[Dane o położeniu słów i elementów]
-------

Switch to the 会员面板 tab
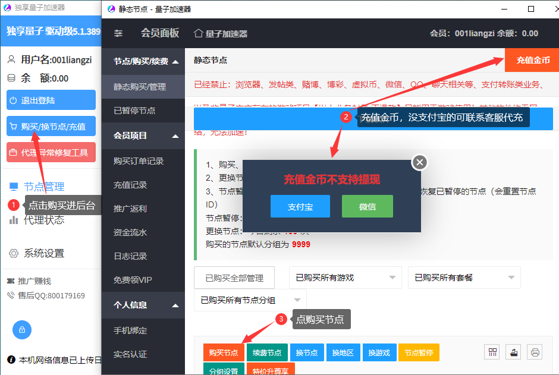Screen dimensions: 559x375 (x=159, y=33)
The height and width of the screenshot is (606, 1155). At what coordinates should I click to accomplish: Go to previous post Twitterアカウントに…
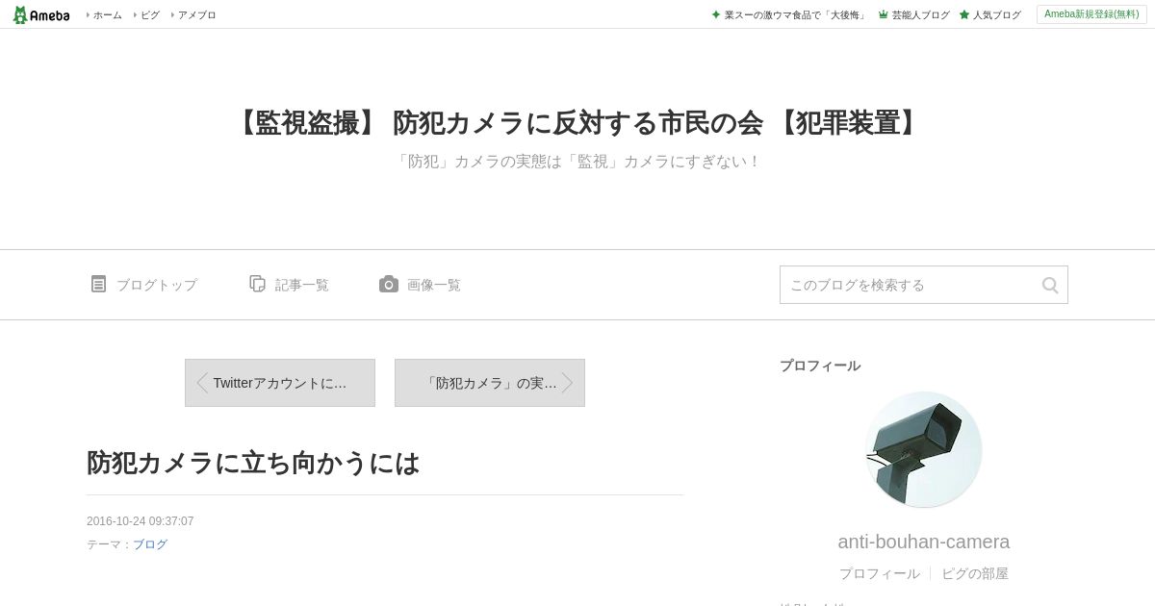point(280,383)
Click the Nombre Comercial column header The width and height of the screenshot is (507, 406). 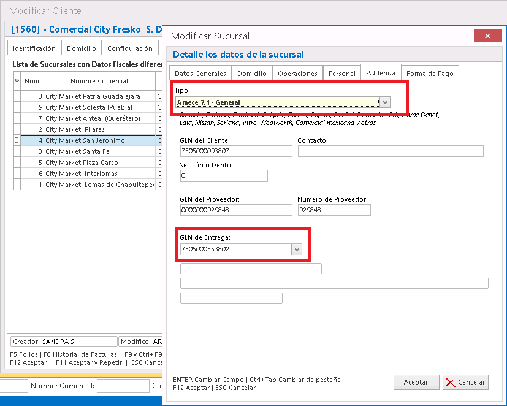(99, 81)
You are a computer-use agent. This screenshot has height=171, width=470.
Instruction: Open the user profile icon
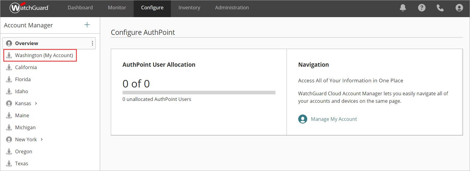coord(459,8)
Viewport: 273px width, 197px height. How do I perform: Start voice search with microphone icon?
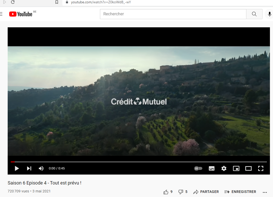click(269, 14)
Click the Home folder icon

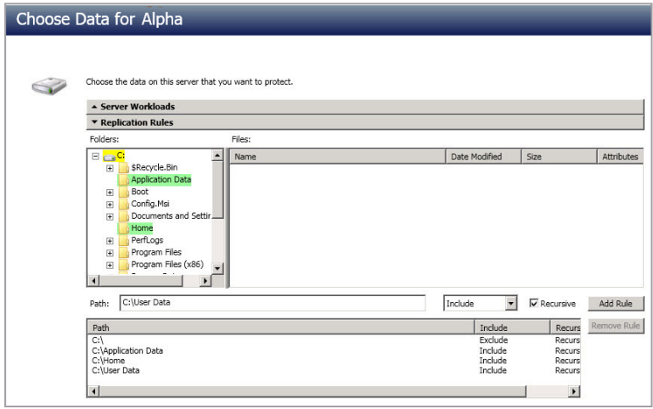click(124, 228)
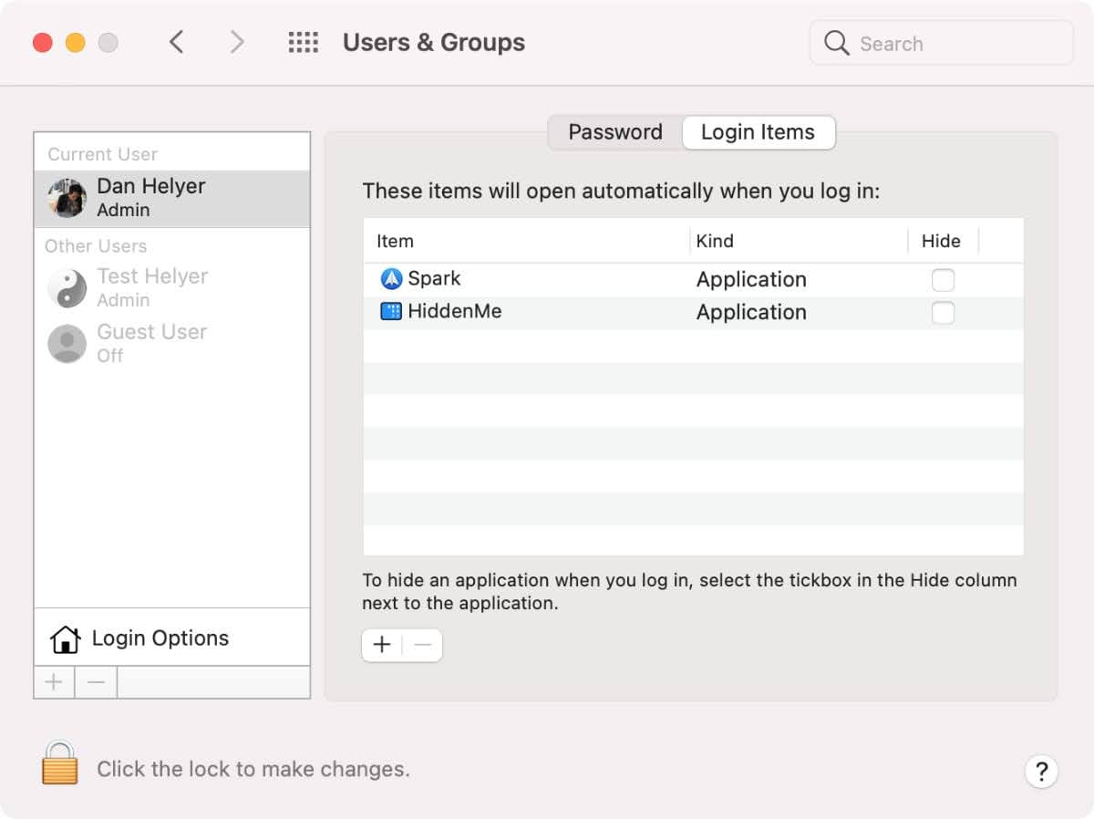The image size is (1094, 819).
Task: Click the Spark application icon
Action: click(391, 279)
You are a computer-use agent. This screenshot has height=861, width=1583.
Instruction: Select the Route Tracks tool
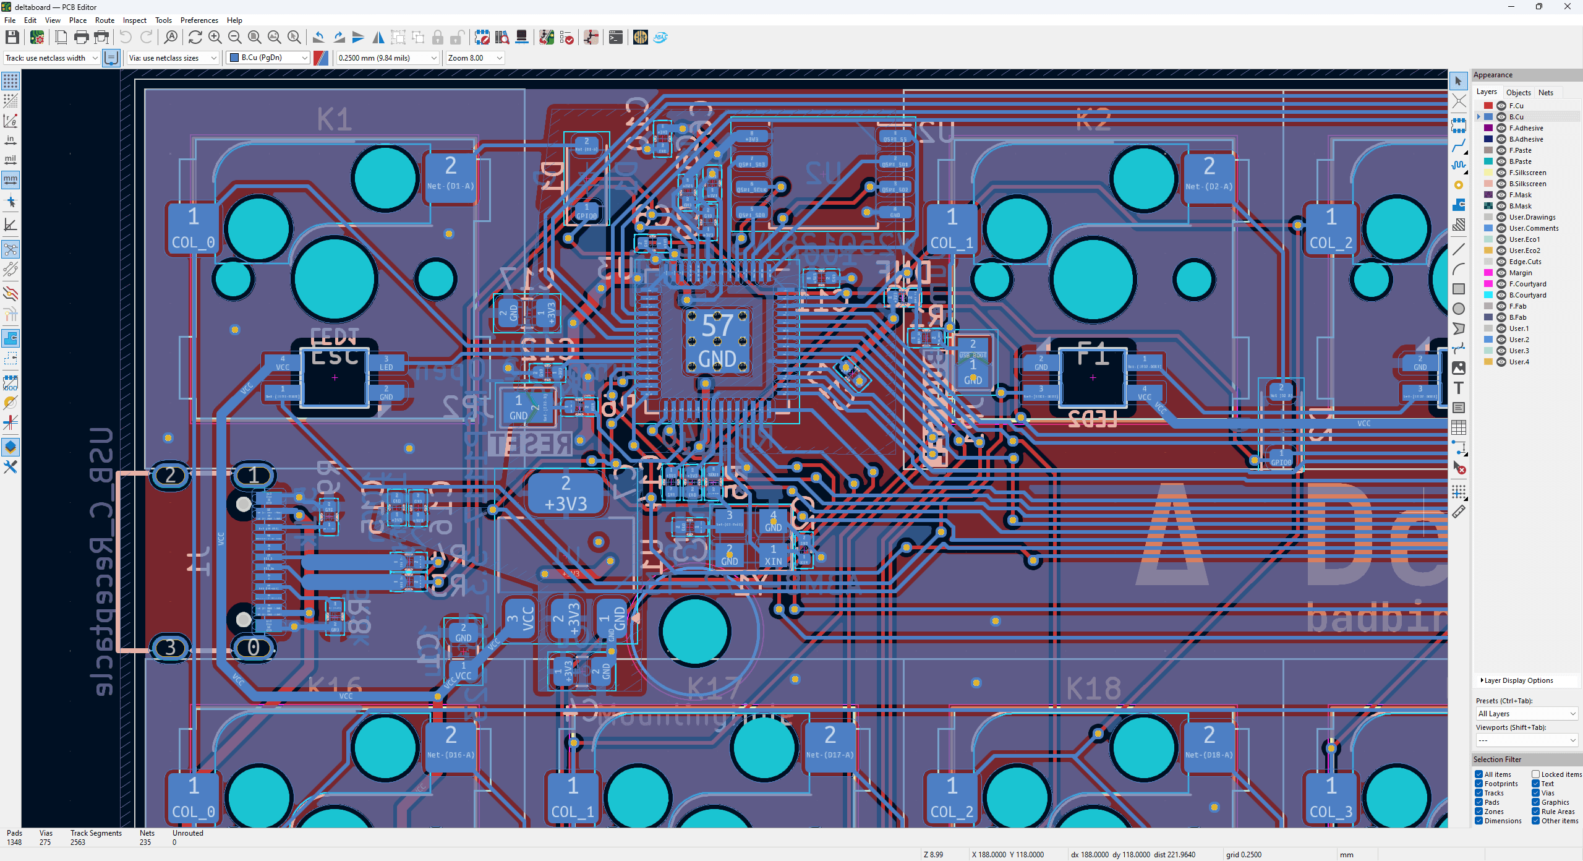pyautogui.click(x=1458, y=146)
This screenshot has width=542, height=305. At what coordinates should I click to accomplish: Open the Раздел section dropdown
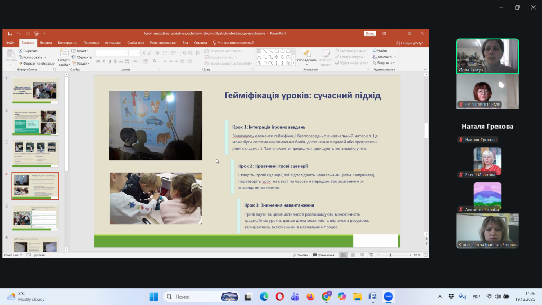[x=82, y=63]
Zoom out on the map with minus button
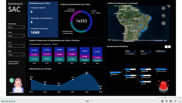The height and width of the screenshot is (103, 182). pos(163,16)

-------

ZADANIE:
Proszę przepisać jako listę numerowaną fragment danych od wiersza zawierającego "has height=171, width=470." do samego końca, z oboma krańcami włącznie i bez pustych wierszy. Obrazy pomiń w odpowiedzi.

WYNIK ĆWICZENIA:
1. You are a computer-use agent. This screenshot has height=171, width=470.
2. Instruction: Open the user profile icon
3. coord(459,8)
4. Viewport: 273px width, 197px height. How do I perform: Start voice search with microphone icon?
5. click(269, 14)
6. Click the Home folder icon
7. click(124, 228)
8. The image size is (1094, 819).
9. Task: Click the Spark application icon
10. Action: click(391, 279)
11. You are a computer-use agent. This screenshot has height=861, width=1583.
12. Instruction: Select the Route Tracks tool
13. pyautogui.click(x=1458, y=146)
14. This screenshot has width=542, height=305. At what coordinates should I click to accomplish: Open the Раздел section dropdown
15. [x=82, y=63]
16. Zoom out on the map with minus button
17. The height and width of the screenshot is (103, 182). pos(163,16)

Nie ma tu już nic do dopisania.